I too am on Kadcyla and had my 11th treatment yesterday. I have the usual side effects of tiredness and muscle/bone pain which are controlled with paracetamol and ibuprofen.i did have problems with my nails lifting at the beginning but now it seems to be getting better.
I was pn Herceptin and Perjeta previously but stopped working and I went on to Kadcyla and at the last scan after 6 sessons there was no furrher progrrssion of the disease. Long may it continue! I hope you continue to do well and carry on fighting this 'INCONVENIENCE'!!
Sending you all good wishes and lots of positivity!
thank you so much for your reply it’s good to hear you’re doing well on kadcyla.
I had an mri scan recently and it showed very positive results but I also have neuropathy in my fingers and toes I had some in my toes from the previous chemotherapy but sadly it’s getting worse, have you had neuropathy did it get any better?
i had treatment number 4 yesterday and the nurse was concerned about the worsening neuropathy contacted my oncologist who said he would reduce my next treatment in the hope it will help.
Like you I find kadcyla tolerable with some side effects very much like yours so I’m keen to be able to stay on it for as long as I can.
Thank you again for your reply it’s good to be able to chat with somebody having the same treatment.

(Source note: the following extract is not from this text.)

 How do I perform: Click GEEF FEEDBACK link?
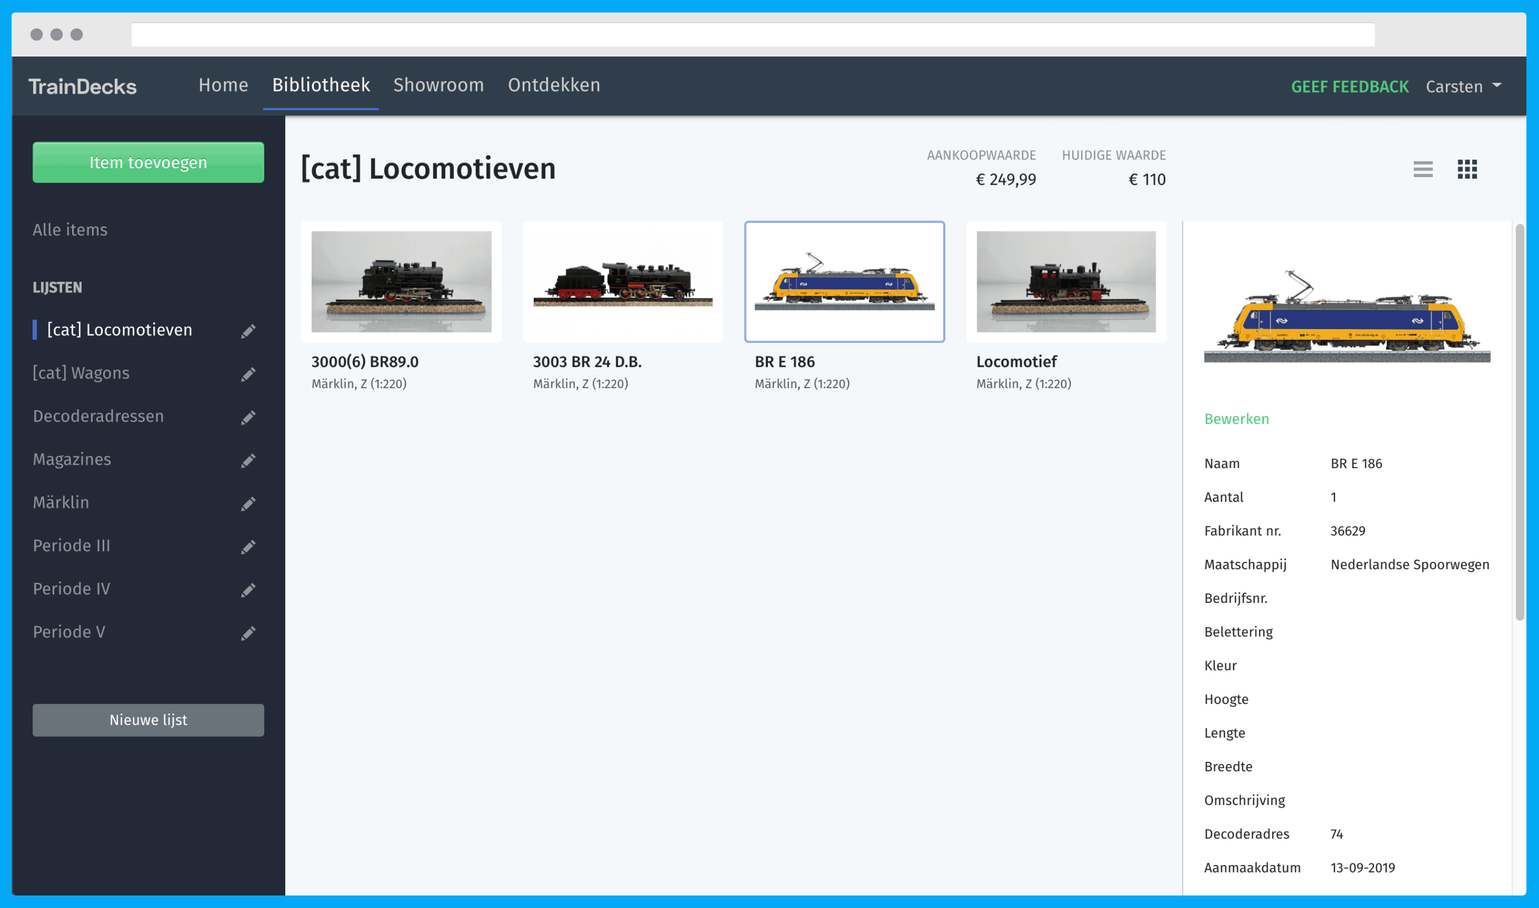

It was good to hear from you and I hope you are not feeling too bad after yourr treatment. I finf that for2 to 4 days after treatment I sleep about 16 hours a day and the paracwtamol helps with the joint, bone pain etc.
Like you I had quite severe neuropathy in my feet by the time I had had round 4. The pain was such that i had to sleep with my feet out of bed as anything at all that touched them nearly drove me mad! I am delighted to say that I found soaking my feet in Himalayan pink salt solution daily helped tremendously and by round 7 I had just the lack of feeling but no pain, I even managed to wear heels! Anything is worth trying as it is such a miserable feeling. I also listen to healing sounds and practise visualisation, at least it gives me a sense of doing something that may help and if it doesnt help it certainly wont hurt!
I hope you have a good weekend, and although it is sometimes difficult during the dark times, we are strong women and we do know how to do positivity!
thankyou so much for your reply I will definitely try the salt foot bath.
I’ve recovered from last weeks treatment felt a lot better by Monday I also sleep a lot.
I’ll let you know if the foot baths work for me ...I hope so.
You are quite right we do know how to keep positive and enjoy the good times in between treatments I’m doing that now lots of plans for the next couple of weeks.
I’m so sorry that you’ve been through so much at such a young age if you read my profile you can see that I was a good bit older than you when in 2005 cancer came unwelcome into my life ....however I’m still here.
Kadcyla seems to be a doable drug with less side effects than the older chemos as we know they all have some side effects.
I find I sleep quite a bit for about two days after treatment I feel a little nauseous but not enough to take anti nausea tablets and that only lasts again for a couple of days,I do have neuropathy so the dose is going to be reduced....unfortunately I already had some neuropathy from past treatments so I suppose it was inevitable.
I haven’t lost my hair and I understand there is only a very small chance of losing hair on kadcyla so that’s a bonus!
I’ve just had treatment 4 but Nuala is ahead of me and has already been a great help with advise.
I have my fingers firmly crossed that this drug will work well for you button as it seems to for me...my latest scan results were good.
It was really good to hear from you, albeit in the club that no one wants to join! I jave found Kadcyla very bearable after having had a total pf 14 sessions of the dread docetaxel combined with Herceptin, Perjeta and denusomab. I do get tired (I am 74) and have some muscle and joint pain which is sorted by paracetamol and ibuprofen but after 3 or 4 days it gets better and when i feel tired I wrap up in a blanket and rest and count my blessings. I had some neuropathy from previous treatment 5 years ago and did find that it became worse after the first 3 sessions of Kadcyla but this was helped tremendously by a 20 minute footbath with Himalayan pink and now I have no trouble at all.
I had a scan in July after 6 sessions which showed considerable shrinkage of the stomach nodes and no further spread of the disease. Hallelujah! I have a further scan a week on Monday so I am hoping to be stable still but whatever I will deal with it.
I hope your treatment went well todayand you have few side effects. Please keep in touch and i send you best wishes, keep up the positivity and we WILL beat this and enjoy life!
So glad to hear that, Julie, I will keep praying for all the positives for you. I took the liberty of rrading your profile and you are such a brave, courageous lady and an inspiration. Please keep in touch whenever you want to or feel the need to rant or scream!